▸ EXERCISE DESCRIPTION
Will you return, word for word, only the lines from the top of the data below down to and including the one with "You are a computer-use agent. 944x755 pixels."?

▸ DATA EXTRACTS
------

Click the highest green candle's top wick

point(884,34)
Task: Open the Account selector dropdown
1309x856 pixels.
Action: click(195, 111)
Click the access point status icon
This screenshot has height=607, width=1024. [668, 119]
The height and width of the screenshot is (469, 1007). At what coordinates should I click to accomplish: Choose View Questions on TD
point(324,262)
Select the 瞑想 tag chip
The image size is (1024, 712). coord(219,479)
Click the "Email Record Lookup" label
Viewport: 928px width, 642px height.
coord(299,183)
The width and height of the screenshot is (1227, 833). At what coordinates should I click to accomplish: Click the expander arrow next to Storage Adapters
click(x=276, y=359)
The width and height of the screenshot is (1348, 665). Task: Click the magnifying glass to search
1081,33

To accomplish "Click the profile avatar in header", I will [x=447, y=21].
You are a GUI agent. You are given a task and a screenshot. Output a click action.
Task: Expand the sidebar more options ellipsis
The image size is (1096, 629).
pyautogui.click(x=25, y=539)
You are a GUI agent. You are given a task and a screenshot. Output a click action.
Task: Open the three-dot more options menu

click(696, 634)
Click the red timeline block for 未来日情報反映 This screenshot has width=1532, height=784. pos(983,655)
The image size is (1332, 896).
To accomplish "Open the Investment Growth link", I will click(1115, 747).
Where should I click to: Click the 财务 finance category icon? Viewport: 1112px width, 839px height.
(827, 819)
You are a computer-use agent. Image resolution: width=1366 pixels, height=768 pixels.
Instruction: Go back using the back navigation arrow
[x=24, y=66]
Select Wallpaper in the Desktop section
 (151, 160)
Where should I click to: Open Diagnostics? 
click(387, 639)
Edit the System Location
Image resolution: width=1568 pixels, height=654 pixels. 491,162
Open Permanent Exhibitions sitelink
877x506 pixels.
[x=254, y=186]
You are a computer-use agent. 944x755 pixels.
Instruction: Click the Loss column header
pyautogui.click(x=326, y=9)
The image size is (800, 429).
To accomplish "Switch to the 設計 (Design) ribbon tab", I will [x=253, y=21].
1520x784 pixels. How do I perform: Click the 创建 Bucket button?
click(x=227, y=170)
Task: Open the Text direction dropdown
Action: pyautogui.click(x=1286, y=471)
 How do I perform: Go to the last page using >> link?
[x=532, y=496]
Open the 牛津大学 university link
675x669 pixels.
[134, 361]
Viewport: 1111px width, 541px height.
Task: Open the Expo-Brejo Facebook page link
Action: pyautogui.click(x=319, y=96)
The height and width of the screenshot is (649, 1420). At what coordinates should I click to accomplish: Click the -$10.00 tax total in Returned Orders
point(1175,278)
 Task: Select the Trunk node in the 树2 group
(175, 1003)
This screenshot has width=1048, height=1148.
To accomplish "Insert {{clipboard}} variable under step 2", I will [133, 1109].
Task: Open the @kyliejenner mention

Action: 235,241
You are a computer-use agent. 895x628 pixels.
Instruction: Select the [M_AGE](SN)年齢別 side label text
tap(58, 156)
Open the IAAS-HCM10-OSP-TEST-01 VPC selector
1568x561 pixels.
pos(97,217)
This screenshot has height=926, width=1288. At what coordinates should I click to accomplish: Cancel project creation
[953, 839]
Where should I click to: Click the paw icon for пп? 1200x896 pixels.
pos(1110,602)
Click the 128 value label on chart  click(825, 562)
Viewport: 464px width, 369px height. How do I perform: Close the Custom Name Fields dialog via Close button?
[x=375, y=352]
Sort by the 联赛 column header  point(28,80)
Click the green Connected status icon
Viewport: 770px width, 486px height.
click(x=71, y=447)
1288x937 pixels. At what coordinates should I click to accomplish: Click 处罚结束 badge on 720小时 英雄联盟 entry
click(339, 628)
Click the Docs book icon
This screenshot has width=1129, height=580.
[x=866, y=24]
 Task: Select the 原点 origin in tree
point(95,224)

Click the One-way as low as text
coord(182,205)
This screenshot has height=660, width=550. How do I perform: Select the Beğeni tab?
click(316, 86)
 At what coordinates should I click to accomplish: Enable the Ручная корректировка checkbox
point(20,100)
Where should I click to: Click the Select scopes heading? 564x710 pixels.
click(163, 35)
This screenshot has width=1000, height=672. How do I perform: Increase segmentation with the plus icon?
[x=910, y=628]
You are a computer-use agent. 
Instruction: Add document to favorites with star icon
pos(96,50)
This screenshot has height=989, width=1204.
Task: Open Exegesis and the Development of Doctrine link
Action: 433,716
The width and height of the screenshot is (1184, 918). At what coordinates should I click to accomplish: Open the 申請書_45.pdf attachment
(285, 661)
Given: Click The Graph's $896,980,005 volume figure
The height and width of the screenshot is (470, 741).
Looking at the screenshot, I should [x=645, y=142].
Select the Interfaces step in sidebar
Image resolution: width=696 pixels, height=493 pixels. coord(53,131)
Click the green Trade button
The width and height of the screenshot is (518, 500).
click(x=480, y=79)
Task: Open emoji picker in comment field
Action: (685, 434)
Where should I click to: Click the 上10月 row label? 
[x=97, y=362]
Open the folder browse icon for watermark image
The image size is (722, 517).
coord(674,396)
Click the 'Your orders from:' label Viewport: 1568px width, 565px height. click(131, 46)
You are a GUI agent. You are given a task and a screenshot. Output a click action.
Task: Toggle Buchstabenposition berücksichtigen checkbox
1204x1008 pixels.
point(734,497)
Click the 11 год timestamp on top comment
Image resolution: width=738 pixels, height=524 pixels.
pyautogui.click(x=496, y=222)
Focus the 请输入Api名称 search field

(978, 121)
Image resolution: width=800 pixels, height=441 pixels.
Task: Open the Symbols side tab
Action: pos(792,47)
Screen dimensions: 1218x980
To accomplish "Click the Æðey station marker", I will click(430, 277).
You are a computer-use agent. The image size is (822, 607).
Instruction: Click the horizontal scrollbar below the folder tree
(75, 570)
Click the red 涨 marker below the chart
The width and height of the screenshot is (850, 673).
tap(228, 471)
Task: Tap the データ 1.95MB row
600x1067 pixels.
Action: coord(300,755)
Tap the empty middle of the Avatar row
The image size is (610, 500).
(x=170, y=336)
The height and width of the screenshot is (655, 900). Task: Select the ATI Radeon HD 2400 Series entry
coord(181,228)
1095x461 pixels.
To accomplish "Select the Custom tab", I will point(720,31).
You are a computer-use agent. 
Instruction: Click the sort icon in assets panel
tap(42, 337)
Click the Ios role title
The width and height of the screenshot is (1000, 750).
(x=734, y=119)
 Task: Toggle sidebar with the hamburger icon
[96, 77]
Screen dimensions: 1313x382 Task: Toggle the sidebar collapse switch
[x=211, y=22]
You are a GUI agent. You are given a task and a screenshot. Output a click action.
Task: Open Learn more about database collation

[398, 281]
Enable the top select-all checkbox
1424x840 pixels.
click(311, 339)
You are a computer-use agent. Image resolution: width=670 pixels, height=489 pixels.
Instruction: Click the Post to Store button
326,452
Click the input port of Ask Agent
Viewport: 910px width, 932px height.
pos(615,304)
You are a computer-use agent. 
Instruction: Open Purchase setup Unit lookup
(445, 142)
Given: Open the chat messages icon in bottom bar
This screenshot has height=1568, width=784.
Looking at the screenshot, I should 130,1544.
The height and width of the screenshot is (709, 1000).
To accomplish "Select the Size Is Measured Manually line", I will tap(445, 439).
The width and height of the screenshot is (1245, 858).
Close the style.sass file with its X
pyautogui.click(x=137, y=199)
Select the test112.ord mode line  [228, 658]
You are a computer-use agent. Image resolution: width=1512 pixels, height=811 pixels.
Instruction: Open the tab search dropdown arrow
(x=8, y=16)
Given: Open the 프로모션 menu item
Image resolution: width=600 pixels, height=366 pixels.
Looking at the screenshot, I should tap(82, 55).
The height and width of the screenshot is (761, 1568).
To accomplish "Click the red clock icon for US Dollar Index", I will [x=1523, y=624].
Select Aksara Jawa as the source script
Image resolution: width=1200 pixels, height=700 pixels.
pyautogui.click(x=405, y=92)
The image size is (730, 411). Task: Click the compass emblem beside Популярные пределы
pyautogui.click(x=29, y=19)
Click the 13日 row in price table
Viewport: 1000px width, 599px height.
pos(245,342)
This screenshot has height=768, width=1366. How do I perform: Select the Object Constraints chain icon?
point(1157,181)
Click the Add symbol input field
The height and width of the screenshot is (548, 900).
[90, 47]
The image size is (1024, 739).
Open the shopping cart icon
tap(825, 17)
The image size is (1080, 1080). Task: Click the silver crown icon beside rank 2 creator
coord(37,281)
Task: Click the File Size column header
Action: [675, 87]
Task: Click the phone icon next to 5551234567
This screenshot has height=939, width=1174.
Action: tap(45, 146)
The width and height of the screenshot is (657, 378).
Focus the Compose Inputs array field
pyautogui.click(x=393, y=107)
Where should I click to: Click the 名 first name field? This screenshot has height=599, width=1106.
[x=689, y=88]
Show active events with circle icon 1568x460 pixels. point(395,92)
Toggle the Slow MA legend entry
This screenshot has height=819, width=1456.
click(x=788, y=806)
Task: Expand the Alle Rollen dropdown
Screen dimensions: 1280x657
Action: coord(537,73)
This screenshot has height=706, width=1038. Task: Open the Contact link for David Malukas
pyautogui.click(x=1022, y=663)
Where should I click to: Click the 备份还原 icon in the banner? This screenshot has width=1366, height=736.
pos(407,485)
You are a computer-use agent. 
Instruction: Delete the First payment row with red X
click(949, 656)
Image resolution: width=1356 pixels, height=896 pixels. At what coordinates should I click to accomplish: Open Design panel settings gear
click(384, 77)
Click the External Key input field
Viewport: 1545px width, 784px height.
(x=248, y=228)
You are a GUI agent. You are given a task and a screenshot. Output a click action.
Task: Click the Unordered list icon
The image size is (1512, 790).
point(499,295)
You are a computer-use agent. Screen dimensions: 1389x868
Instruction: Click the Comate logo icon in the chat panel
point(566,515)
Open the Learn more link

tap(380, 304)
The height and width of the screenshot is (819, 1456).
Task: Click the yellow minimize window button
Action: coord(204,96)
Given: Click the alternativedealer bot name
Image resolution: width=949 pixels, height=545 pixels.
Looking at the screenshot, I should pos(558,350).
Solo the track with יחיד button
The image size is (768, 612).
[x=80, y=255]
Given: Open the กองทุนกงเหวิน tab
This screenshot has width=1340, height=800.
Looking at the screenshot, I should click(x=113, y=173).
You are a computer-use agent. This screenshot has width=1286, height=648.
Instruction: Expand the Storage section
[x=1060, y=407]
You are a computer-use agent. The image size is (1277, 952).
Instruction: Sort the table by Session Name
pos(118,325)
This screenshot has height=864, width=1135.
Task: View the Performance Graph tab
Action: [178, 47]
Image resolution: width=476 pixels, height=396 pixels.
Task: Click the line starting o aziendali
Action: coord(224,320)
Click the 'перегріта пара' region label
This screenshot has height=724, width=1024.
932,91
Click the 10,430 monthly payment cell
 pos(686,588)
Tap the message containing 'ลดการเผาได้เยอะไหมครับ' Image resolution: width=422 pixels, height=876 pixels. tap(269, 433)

------

▸ EXERCISE SOLUTION
Click the highest green candle's top wick

point(884,34)
Task: Open the Account selector dropdown
1309x856 pixels.
Action: click(195, 111)
Click the access point status icon
This screenshot has height=607, width=1024. [668, 119]
The height and width of the screenshot is (469, 1007). At what coordinates should I click to accomplish: Choose View Questions on TD
point(324,262)
Select the 瞑想 tag chip
The image size is (1024, 712). coord(219,479)
Click the "Email Record Lookup" label
Viewport: 928px width, 642px height.
coord(299,183)
The width and height of the screenshot is (1227, 833). At what coordinates should I click to accomplish: Click the expander arrow next to Storage Adapters
click(x=276, y=359)
The width and height of the screenshot is (1348, 665). Task: Click the magnifying glass to search
1081,33

To accomplish "Click the profile avatar in header", I will [x=447, y=21].
You are a GUI agent. You are given a task and a screenshot. Output a click action.
Task: Expand the sidebar more options ellipsis
The image size is (1096, 629).
pyautogui.click(x=25, y=539)
You are a GUI agent. You are given a task and a screenshot. Output a click action.
Task: Open the three-dot more options menu

click(696, 634)
Click the red timeline block for 未来日情報反映 This screenshot has width=1532, height=784. pos(983,655)
The image size is (1332, 896).
To accomplish "Open the Investment Growth link", I will click(1115, 747).
Where should I click to: Click the 财务 finance category icon? Viewport: 1112px width, 839px height.
(827, 819)
You are a computer-use agent. Image resolution: width=1366 pixels, height=768 pixels.
Instruction: Go back using the back navigation arrow
[x=24, y=66]
Select Wallpaper in the Desktop section
 (151, 160)
Where should I click to: Open Diagnostics? 
click(387, 639)
Edit the System Location
Image resolution: width=1568 pixels, height=654 pixels. 491,162
Open Permanent Exhibitions sitelink
877x506 pixels.
[x=254, y=186]
You are a computer-use agent. 944x755 pixels.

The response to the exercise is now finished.